The Government maintains that it must take this deposition so as to prepare itself to cross-examine the expert at the trial. They wish to question him as to his method of valuation, his basic assumptions, and his analysis as well as the weight which he gives to facts in the case. Plaintiff’s position is that the witness has been employed by counsel and not by the plaintiff and from this argues that his testimony has an aspect of privilege. Plaintiff also argues that the deposition, involving as it does travel and time on the part of plaintiff’s counsel and time on the part of the witness, imposes an undue hardship. It is noteworthy that the deposition of Mr. Green, expert witness for the Government, has heretofore been taken by plaintiff without objection.

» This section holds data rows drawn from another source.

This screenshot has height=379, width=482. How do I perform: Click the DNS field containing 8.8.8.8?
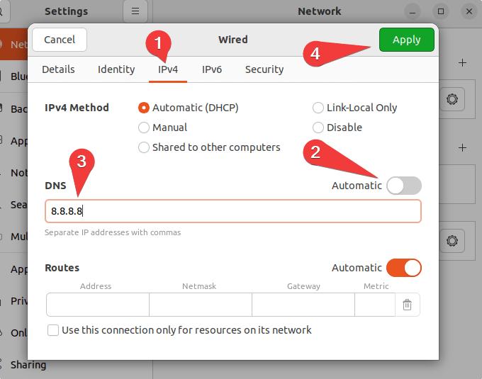(233, 211)
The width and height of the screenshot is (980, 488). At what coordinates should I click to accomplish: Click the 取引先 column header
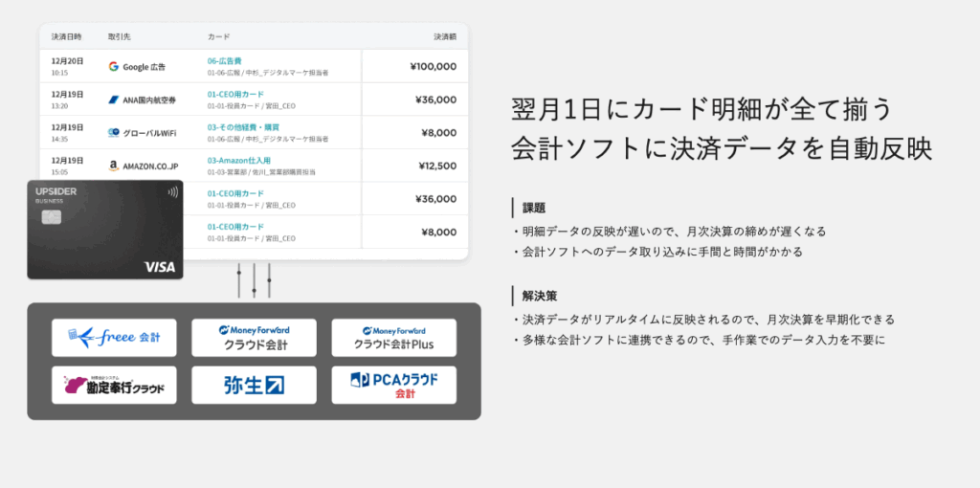120,36
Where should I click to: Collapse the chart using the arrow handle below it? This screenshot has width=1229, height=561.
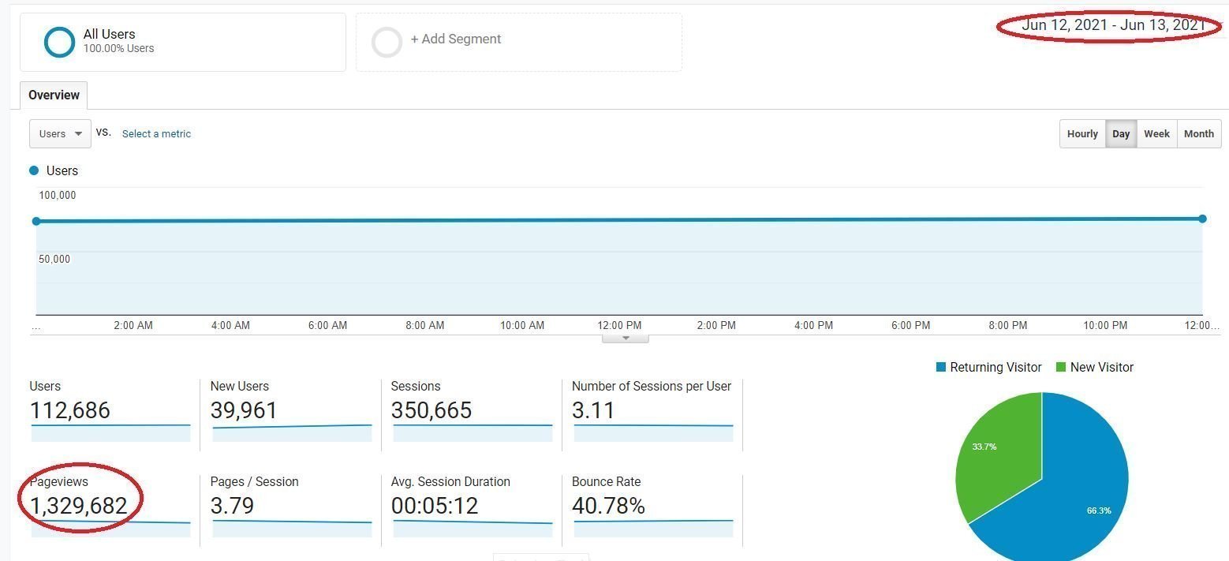[x=626, y=338]
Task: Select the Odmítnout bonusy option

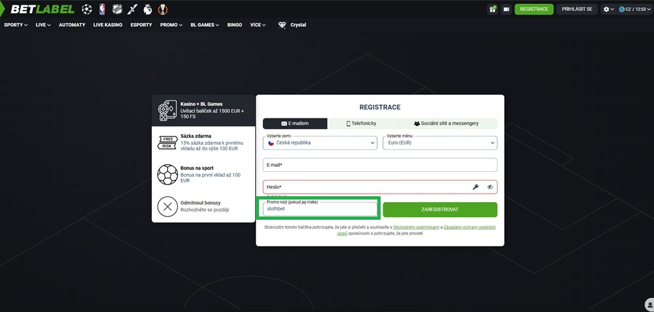Action: coord(203,207)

The question presented is more difficult than appeared at first and, indeed, the majority of the cases which have considered the subject have denied access, at least to the conclusions of an adverse expert witness. Hoagland v. Tennessee Valley Authority, E.D.Tenn. 1963, 34 F.R.D. 458; Stovall v. Gulf and South American Steamship Company, S. D.Tex.1961, 30 F.R.D. 152. In Maginnis v. Westinghouse Electric Corp., E.D.La. 1962, 207 F.Supp. 739, the Court determined that the conclusions of the expert witness could not be discovered by interrogatories but that the relevant facts upon which the conclusions were based were subject to discovery. Both counsel rely on the article of Freidenthal, “Discovery and Use of an Adverse Party’s Expert Information,” 14 Stanford Law Review 455, and on the comments of Professor Moore, 4 Moore’s Federal Practice, ¶ 26.24. Both of these authorities recognize that each case must be examined on its own merits and must be determined in accordance with considerations of fairness. The interests of the deposing party in gaining information for trial is weighed against the hardship which the other party will suffer in terms of expense and prejudice to his case. It would, though, appear that the underlying factor which causes the courts to treat expert testimony somewhat differently from testimony of other witnesses is that the party has an investment in the witness. Somehow it is believed that he has bought and paid for the witness and that the other party should not share in his property. We cannot accept this “oath helper” approach to discovery. It is inconsistent with our basic assumption that the trial is a search for truth and not a tactical contest which goes to either the richest or to the most resourceful litigant. We do recognize that financial hardship could result in this instance as it can in any situation in which the deposition of an adverse witness is sought in some distant place and so, while we are of the opinion that the Government should be allowed to take the deposition in question and that the objection of the plaintiff should be overruled, we take notice of the fact that the matter will prove expensive and we reserve the question of assessment of costs until a later stage in the proceedings. At the present time both lawyers will pay their own expenses and claim for reimbursement can be made by the plaintiff at the conclusion of the trial. It is, therefore,
Ordered that defendant be allowed to take the deposition of George C. Haas in accordance with the purposes which are set forth in the defendant’s affidavit. Allocation of costs incurred by plaintiff in connection with this will be made at the conclusion of the trial.